The workforce that today’s students are preparing for has been changing rapidly for decades and will continue to change for years to come. According to the World Economic Forum’s “Future of Jobs” report, an estimated 85% of the jobs that today’s grade schoolers will hold don’t even exist yet. As we have seen with the recent rise of AI, new technologies can rapidly change how people work, eliminate outdated jobs and create new ones.
At World Savvy, we believe K-12 education should be a springboard that provides students the dispositions, skills, and competencies that allow them to meet this moment of profound and rapid change. To prepare them to learn, unlearn, and relearn throughout their careers, K12 education needs to focus on competencies that will empower students to reskill and upskill as jobs change, rather than having a single strand of technical skills that they apply over and over.
Shifting from compliance to iterative learning
Our school system was set up to prepare young people for the industrial era, which was more predictable than our current generation of jobs and post-education living. The present-day model of K-12 education is based on compliance. Students show up for a certain amount of seat time. They get the answers on a test right or wrong and get a grade.
But what does a grade tell you holistically about the talents, attributes, and values of a young person as they come into the workforce? It tells you very little, because what goes into a grade for a particular class differs from state to state, district to district, and even classroom to classroom.
A compliance model is also not very inspiring for students. It turns school into something to “get through” for many kids. Compliance is binary: students either succeed, which is seen as good, or they fail, which is seen as bad. If you ask most entrepreneurs about their journey, they’ll likely tell you more about their failures than their successes along the way.
To raise a generation of young leaders capable of collaborating across borders and new technologies to address things like climate change, poverty, global pandemics or any other crises they face collectively, we should adopt a model of iterative learning. This approach frees students to try, fail, learn from that failure, tweak what they’re doing, and try again. Iterative learning inspires students to take risks and lean into failures as opportunities to grow. It also prepares them to embrace all the reskilling and upskilling they’ll need to do throughout their careers.
Using tech to teach global competence
Global competence is the skills, values and behaviors that prepare young people to thrive in a more diverse, interconnected world. Today, many districts are putting students in charge of their own learning in creative ways. Some high schools are using Google career certificates. Others use technology to bring coursework into their building that students wouldn’t otherwise have access to, whether it’s because they are located in rural areas or experiencing a teacher shortage. They’re using technology and individual initiative to widen the lens of what’s available for students to learn.

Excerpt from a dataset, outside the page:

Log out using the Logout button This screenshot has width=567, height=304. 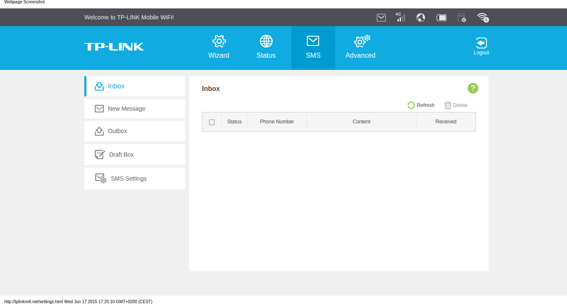pos(481,46)
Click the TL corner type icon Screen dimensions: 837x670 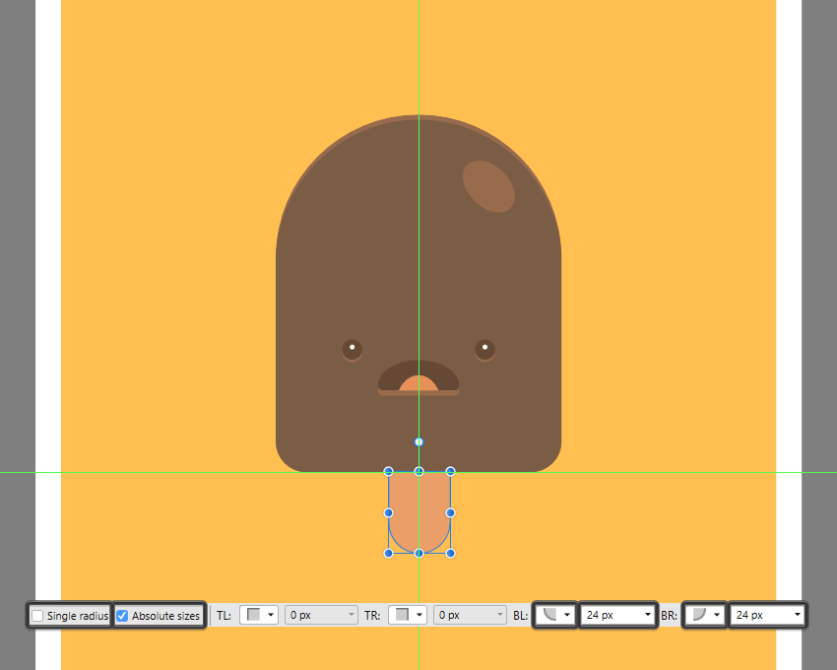point(254,615)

Technology can be both a help and a hindrance to changing the way we approach education. Some challenges with overdependence on technology are limited internet access, language barriers, outdated hardware and software, and information overload. Never being able to unplug has led to challenges throughout the education system as well as the working world.
That all said, it can be a great help to neurodiverse learners in the classroom, free educators to focus on uniquely human skills like empathy and collaboration, and improve communication between educators and families who don’t share a common language. A teacher can use AI to support a range of student abilities through differentiation of instruction and practice. Literacy and math software can help students progress at their own pace, for example.
Technology frees teachers to focus on curating learning experiences that are experiential and student-centered. Enticed by this promise, schools have invested heavily in STEM disciplines over the last two decades. This has sometimes led to underinvestment in subjects like civics and the humanities, which provide the ethical underpinning necessary for people to understand the implications of technology and what constitutes responsible use.
Schools should be able to help students develop the skills to think critically about technology so that when they come into the world of work they don’t just use AI because they need it to do their jobs better. Instead, they look at it through a lens of inquiry, asking questions such as, “Is this progress? Is it good for the world? Who does it benefit and how?”
The global competencies students need to thrive in a changing workforce should be integrated throughout the curriculum. Collaboration, critical thinking through an inquiry-based lens and empathy are not mutually exclusive with reading, math, science, literature, and language skills. Teaching these things concurrently is the only way they stick with young people. Kids spend more time at school than anywhere else, so they also need teachers to create space for empathy, and affirm each student’s identity so that students come to know themselves, build confidence as learners, and feel a sense of belonging.
Technology may be driving change at a pace that makes the future seem more uncertain than ever, but educators don’t need to fear it. Technology can be a powerful tool for good in the workforce and in the classroom preparing students for that workforce, but only if schools act as laboratories where students can engage with it as it emerges. Change will come either way, so we need students to take an open, curious, and critical stance so they can be prepared to help the world adapt.